What you will do → Reproduce the lines of the listing from the one containing "Open AgWeb Markets" to the one containing "Action: (x=1515, y=570)", inclusive, without changing anything.

(A block of data)
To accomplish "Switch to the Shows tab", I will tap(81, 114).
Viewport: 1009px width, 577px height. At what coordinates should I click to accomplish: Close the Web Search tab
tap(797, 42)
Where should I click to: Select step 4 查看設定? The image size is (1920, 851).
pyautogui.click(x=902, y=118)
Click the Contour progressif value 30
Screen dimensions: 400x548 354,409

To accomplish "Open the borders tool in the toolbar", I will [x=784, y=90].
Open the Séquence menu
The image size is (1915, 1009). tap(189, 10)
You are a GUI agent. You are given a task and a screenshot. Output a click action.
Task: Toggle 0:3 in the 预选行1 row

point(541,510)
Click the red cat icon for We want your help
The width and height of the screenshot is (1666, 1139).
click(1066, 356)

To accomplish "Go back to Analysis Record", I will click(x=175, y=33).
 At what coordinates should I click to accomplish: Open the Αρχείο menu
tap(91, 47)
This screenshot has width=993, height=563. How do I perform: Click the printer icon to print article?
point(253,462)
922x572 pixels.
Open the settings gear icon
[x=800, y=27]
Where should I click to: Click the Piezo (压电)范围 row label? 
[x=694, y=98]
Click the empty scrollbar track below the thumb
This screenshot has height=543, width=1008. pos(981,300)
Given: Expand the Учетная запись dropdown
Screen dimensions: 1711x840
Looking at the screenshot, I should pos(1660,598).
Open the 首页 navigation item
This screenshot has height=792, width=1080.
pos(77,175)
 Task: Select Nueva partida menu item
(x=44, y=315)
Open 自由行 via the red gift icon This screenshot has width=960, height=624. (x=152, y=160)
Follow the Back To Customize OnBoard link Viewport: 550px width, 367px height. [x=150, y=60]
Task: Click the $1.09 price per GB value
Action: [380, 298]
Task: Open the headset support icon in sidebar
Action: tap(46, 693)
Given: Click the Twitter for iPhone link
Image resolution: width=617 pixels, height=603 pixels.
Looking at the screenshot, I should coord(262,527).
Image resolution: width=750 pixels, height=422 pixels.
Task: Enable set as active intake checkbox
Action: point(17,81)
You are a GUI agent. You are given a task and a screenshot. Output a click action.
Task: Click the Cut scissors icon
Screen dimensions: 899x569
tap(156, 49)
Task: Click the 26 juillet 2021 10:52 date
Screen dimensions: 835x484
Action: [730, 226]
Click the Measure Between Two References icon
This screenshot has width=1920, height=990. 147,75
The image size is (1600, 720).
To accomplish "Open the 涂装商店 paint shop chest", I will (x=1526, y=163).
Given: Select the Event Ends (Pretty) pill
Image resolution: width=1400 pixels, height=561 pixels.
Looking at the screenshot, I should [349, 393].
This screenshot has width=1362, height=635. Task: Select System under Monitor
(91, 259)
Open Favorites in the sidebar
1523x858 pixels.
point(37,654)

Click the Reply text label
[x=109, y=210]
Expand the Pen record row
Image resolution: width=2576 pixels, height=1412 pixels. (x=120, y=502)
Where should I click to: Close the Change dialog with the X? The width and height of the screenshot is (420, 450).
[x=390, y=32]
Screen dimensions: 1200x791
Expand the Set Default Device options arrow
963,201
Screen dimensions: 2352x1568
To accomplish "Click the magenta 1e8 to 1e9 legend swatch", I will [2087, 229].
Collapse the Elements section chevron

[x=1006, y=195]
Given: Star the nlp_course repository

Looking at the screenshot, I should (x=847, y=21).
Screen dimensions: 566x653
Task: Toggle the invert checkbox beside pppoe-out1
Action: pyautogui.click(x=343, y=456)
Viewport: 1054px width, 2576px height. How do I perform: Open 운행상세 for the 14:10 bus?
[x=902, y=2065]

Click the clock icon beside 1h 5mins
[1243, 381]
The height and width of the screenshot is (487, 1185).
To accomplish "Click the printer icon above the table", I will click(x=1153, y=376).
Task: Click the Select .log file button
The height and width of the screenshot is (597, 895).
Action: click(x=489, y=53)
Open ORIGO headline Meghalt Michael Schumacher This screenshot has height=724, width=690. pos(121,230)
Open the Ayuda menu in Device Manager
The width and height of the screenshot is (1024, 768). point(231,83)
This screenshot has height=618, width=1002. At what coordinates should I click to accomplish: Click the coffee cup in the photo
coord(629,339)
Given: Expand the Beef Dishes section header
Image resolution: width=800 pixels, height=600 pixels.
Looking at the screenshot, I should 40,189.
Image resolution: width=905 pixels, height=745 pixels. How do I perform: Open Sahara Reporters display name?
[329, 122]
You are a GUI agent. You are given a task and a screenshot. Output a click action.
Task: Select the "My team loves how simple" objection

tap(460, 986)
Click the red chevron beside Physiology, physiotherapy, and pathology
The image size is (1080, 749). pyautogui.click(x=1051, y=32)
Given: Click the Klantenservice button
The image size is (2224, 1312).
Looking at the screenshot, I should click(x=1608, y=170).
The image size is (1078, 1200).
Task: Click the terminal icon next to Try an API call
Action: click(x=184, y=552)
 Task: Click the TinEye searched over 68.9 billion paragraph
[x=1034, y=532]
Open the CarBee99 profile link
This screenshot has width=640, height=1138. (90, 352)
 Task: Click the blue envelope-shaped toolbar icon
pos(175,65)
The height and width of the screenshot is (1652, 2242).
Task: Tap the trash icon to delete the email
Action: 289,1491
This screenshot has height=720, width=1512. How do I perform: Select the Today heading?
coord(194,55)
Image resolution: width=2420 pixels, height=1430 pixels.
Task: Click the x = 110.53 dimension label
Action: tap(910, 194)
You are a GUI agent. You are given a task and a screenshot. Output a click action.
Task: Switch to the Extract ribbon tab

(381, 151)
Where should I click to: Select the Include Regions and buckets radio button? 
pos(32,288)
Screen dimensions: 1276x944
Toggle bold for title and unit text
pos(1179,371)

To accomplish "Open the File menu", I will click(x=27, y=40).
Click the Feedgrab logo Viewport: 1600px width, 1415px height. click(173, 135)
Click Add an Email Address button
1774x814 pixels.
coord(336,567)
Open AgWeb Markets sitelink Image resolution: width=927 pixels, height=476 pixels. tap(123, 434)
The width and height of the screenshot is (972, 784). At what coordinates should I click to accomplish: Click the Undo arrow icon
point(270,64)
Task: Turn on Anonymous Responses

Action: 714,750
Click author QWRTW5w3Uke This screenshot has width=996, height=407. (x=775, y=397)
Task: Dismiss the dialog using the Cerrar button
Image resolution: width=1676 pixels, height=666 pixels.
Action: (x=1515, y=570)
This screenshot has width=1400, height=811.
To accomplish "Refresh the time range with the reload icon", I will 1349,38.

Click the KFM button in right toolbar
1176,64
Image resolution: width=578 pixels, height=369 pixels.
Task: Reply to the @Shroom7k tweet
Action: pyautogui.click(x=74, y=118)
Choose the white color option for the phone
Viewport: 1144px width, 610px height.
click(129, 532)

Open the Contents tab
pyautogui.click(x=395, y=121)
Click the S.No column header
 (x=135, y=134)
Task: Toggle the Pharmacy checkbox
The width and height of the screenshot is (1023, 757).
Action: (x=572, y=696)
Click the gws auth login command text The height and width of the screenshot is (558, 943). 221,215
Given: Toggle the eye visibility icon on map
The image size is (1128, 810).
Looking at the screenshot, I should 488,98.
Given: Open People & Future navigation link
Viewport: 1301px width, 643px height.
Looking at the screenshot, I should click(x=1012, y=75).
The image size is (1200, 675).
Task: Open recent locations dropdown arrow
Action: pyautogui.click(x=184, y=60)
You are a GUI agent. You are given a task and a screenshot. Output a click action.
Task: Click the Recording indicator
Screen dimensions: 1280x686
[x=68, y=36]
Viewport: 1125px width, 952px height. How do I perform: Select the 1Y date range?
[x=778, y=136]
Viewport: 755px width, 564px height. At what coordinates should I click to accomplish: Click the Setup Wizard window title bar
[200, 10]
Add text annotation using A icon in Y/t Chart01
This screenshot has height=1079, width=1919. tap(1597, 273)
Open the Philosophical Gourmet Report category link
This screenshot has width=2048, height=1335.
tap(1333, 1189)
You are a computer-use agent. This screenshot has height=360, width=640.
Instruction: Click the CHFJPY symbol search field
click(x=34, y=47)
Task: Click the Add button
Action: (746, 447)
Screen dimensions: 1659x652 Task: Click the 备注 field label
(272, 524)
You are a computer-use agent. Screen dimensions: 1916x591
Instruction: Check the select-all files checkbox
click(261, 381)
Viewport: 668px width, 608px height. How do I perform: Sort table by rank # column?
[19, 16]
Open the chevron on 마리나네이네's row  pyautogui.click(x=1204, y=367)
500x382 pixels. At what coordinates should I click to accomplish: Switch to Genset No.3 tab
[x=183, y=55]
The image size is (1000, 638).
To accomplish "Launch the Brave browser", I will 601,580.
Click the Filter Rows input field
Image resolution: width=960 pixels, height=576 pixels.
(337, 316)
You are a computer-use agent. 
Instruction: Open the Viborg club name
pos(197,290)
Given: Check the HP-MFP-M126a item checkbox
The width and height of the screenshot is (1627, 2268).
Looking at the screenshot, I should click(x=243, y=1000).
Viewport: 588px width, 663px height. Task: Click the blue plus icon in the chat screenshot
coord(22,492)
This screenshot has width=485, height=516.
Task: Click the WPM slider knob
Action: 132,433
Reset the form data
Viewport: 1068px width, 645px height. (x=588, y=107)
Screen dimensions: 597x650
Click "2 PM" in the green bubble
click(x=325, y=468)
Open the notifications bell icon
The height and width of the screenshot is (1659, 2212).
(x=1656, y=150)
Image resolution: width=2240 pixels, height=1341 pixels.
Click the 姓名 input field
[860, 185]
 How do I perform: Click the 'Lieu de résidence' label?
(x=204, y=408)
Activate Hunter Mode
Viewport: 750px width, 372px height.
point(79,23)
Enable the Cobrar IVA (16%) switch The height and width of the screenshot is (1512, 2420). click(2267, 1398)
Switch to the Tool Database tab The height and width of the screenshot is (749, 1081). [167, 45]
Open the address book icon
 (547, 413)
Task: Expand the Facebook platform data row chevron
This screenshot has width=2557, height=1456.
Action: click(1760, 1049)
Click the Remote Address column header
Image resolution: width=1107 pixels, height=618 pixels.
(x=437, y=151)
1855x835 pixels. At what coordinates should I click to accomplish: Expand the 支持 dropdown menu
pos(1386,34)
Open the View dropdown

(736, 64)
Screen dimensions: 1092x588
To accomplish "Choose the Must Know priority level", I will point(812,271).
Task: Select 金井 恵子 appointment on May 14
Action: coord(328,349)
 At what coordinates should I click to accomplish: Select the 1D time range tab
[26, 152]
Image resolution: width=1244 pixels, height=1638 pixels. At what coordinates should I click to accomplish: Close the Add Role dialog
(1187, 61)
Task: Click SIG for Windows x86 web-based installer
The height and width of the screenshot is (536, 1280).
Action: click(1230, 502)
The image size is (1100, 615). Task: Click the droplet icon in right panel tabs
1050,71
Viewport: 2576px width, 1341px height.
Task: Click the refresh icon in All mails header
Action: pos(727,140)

The completed task →
Open AgWeb Markets sitelink Image resolution: width=927 pixels, height=476 pixels. tap(123, 434)
The width and height of the screenshot is (972, 784). At what coordinates should I click to accomplish: Click the Undo arrow icon
point(270,64)
Task: Turn on Anonymous Responses

Action: 714,750
Click author QWRTW5w3Uke This screenshot has width=996, height=407. (x=775, y=397)
Task: Dismiss the dialog using the Cerrar button
Image resolution: width=1676 pixels, height=666 pixels.
Action: (x=1515, y=570)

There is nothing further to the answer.